### Tasks and exercises
(a) Condense the paragraph of the Graylog authentication post that begins "This happens every minute" into a bulleted list that keeps its main facts.
(b) In the Graylog authentication post, take the part that opens with the words "This happens every" and closes with "graylog web node.", and reproduce it with "widgets" switched to "dashboards".

"Authentication Finally Failed"

mc114 · April 8, 2025, 2:35pm

1. Describe your incident:
After running for 10 minutes, my leader graylgo node starts throwing authentication errors against my two Graylog-Datanode backend servers. There is a string of Java errors beginning with:
graylog-server Caused by: org.graylog.shaded.opensearch2.org.opensearch.client.ResponseException: method [GET], host [https://datanode-2:9200], URI [/p_f_237/_stats/store], status line [HTTP/1.1 401 Unauthorized]
and * graylog-server 2025-04-08T10:26:49.436+01:00 WARN [Messages] Caught exception during bulk indexing: ElasticsearchException{message=OpenSearchException[An error occurred: ]; nested: OpenSearchStatusException[Unable to parse response body]; nested: ResponseException[method [POST], host [https://Datanode-1:9200], URI [/_bulk?timeout=1m], status line [HTTP/1.1 401 Unauthorized]
2025-04-08 10:25:57.481*
And then a graylog-server Authentication finally failed

This happens every minute. The system is mostly working, though widgets / searches will occasionally return a 401 Unauthorized / Authentication finally failed" until refreshed.

The problem doesn’t seem to be present on the secondary graylog web node.

### Data extract
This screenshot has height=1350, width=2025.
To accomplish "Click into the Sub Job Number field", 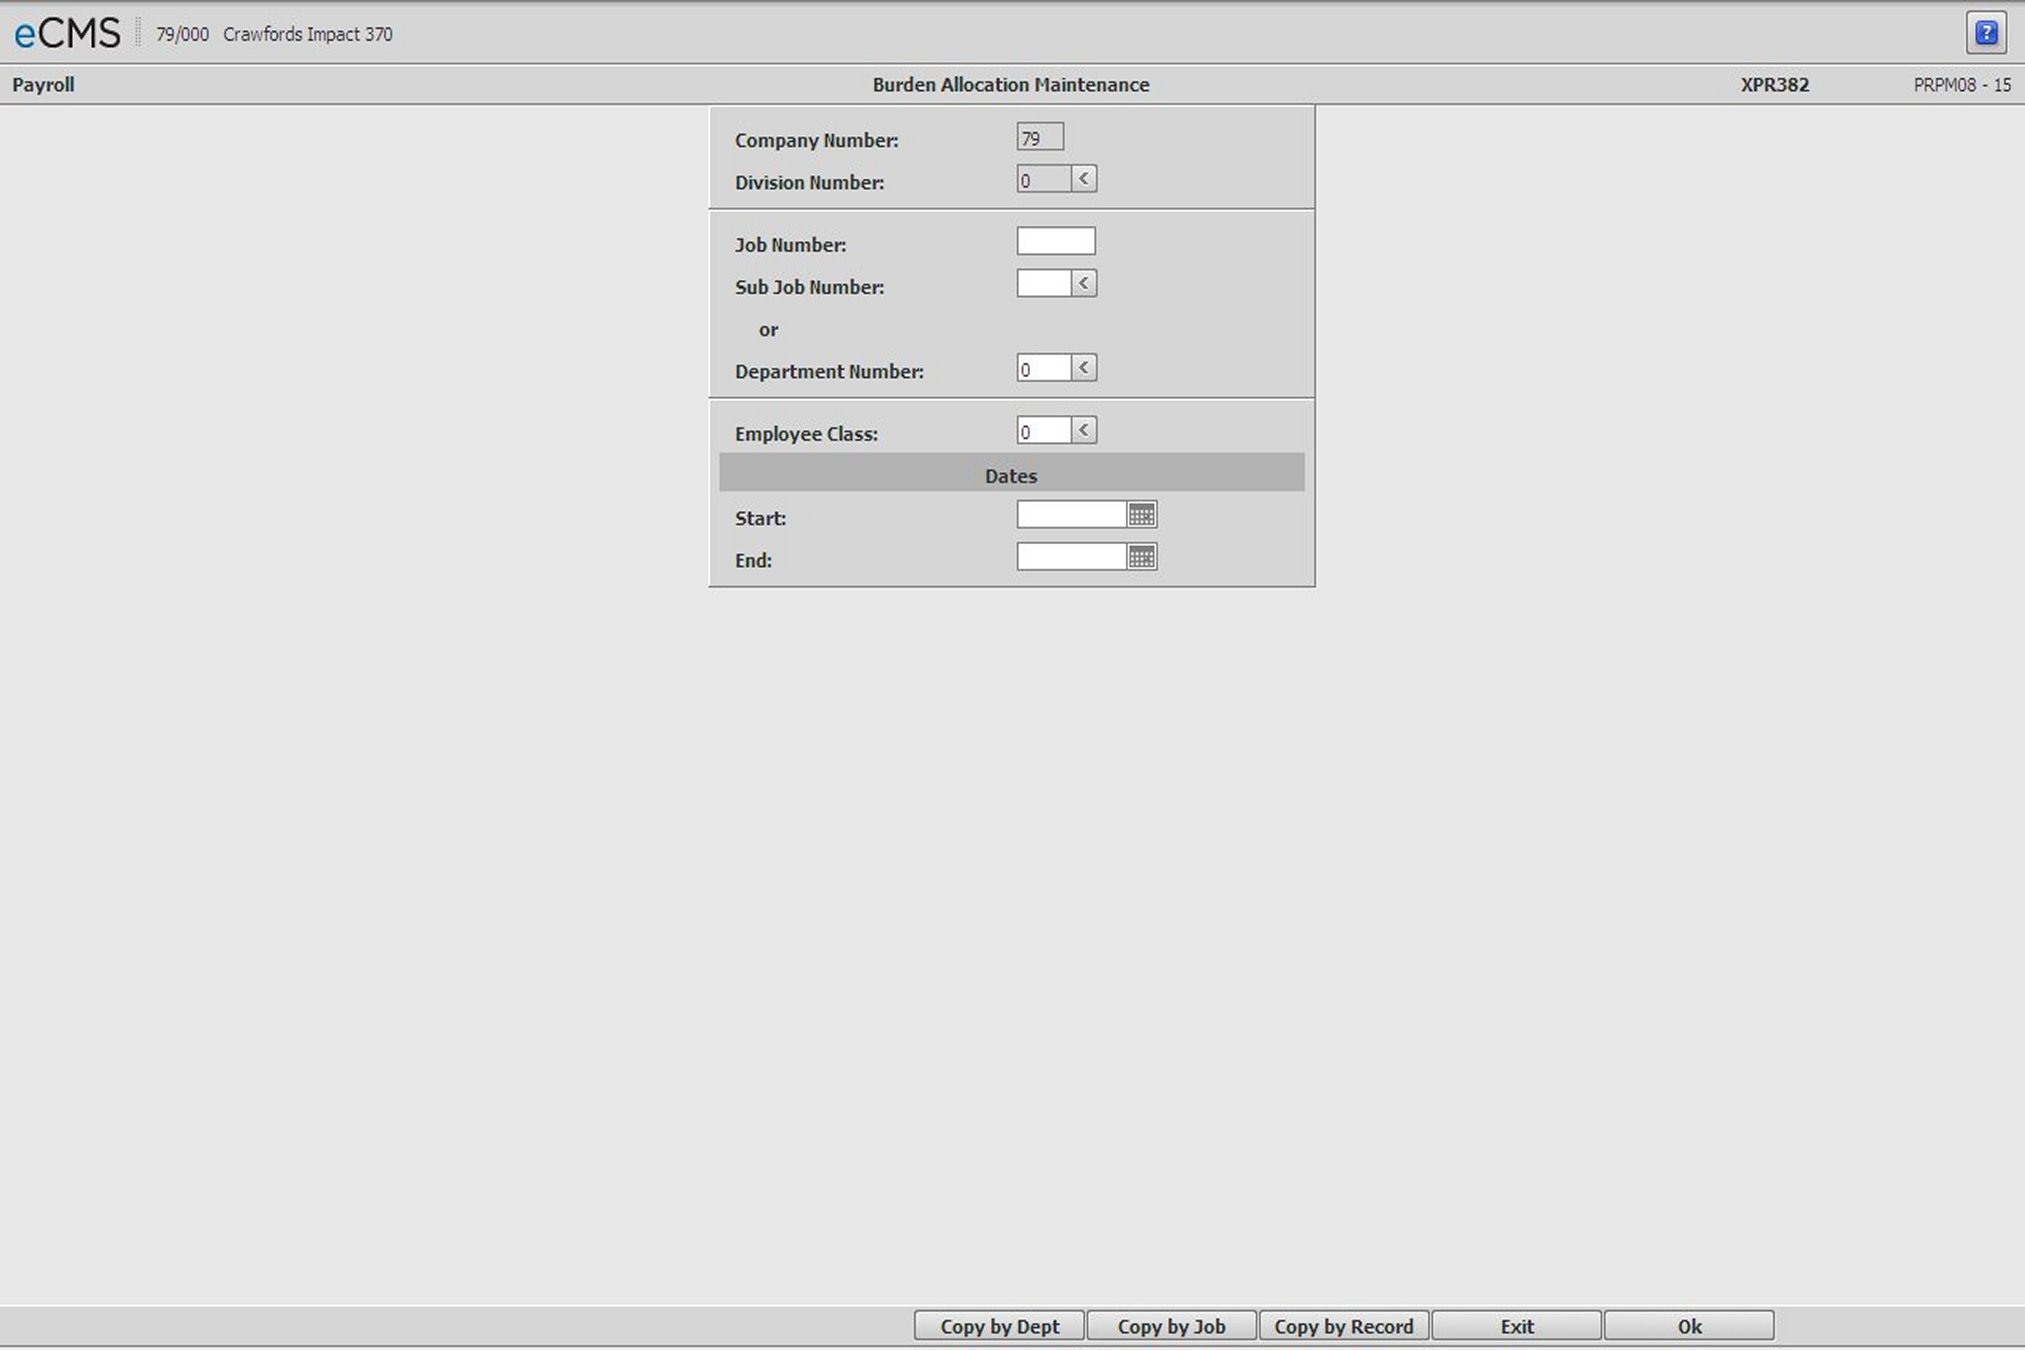I will click(1043, 284).
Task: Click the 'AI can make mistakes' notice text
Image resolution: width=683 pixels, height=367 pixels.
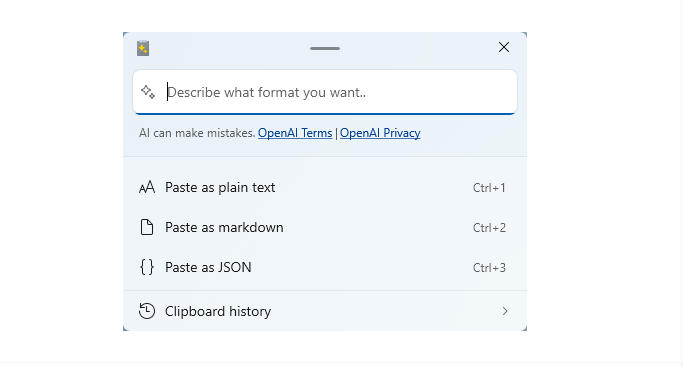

### Solutions below
(a)
- The errors recur every minute.
- The system still mostly works.
- Widgets and searches occasionally return "401 Unauthorized" or "Authentication finally failed" until refreshed.

(b)
This happens every minute. The system is mostly working, though dashboards / searches will occasionally return a 401 Unauthorized / Authentication finally failed" until refreshed.

The problem doesn’t seem to be present on the secondary graylog web node.